▶ **What this exercise asks**:
(1) In the passage on Dasog's research and outreach, where was the 2019 Techsploration Alumni Conference held?
(2) Turn the paragraph beginning "Since starting her position at Dalhousie University" in the passage on Dasog's research and outreach into a bulleted list that keeps its main facts.
(3) Translate this sentence from the passage on Dasog's research and outreach into French: "These reactions are driven using energy obtained from renewable resources."

▶ **Quoted text**:
╔══

Electrocatalysis provides a means to produce energy, fuels, and chemicals. Their group works to develop active, stable, and inexpensive electrocatalysts for hydrogen production, water oxidation, and ammonia generation. These reactions are driven using energy obtained from renewable resources. As well, their group works to convert industrial waste byproducts into electrocatalysts by designing solid-state reactions that allow precise control over the consumption and morphology of the catalyst.

==Outreach work==
Since starting her position at Dalhousie University, Dasog has ensured that her lab group is actively involved in science outreach activities. In addition to hosting several speaking events for schools and the public, Dasog's group has previously organized a dye-sensitized solar cell workshop as part of the 2018 National Chemistry week. The group has further participated in both the 2018 Halifax STEMFest (where renewable energy technologies were discussed with high-school students) and the 2019 Techsploration Alumni Conference at the Nova Scotia Community College.

╚══

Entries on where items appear

╔══

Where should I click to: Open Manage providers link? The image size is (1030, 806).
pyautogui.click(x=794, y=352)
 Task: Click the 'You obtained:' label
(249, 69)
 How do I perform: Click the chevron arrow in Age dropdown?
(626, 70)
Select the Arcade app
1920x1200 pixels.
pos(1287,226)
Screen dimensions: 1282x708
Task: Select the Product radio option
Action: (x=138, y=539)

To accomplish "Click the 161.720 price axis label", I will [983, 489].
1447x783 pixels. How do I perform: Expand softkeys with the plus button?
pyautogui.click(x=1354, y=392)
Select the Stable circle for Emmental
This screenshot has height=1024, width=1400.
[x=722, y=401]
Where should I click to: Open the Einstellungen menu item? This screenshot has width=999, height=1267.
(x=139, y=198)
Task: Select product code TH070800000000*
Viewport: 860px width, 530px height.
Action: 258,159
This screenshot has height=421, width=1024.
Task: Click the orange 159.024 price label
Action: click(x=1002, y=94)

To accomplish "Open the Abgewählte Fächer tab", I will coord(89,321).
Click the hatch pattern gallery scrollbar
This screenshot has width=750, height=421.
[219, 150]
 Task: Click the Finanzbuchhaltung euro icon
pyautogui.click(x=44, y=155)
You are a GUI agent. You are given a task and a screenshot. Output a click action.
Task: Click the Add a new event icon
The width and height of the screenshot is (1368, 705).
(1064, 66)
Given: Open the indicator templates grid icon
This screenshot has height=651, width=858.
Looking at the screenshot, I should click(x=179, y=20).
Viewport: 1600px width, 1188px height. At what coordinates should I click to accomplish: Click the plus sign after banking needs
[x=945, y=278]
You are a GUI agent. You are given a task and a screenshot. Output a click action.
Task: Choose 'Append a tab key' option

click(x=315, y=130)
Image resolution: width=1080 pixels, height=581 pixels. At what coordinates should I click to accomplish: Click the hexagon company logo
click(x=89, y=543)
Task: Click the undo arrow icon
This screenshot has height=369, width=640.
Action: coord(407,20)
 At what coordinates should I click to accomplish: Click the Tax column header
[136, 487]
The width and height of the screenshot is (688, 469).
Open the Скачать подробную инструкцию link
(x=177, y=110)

╚══

▶ **Task-by-task solutions**:
(1) At the Nova Scotia Community College.

(2)
- Since joining Dalhousie University, Dasog has kept her lab group active in science outreach.
- The group has hosted several speaking events for schools and the public.
- It organized a dye-sensitized solar cell workshop for the 2018 National Chemistry week.
- It took part in the 2018 Halifax STEMFest, discussing renewable energy technologies with high-school students.
- It took part in the 2019 Techsploration Alumni Conference at the Nova Scotia Community College.

(3) Ces réactions sont alimentées par de l'énergie provenant de ressources renouvelables.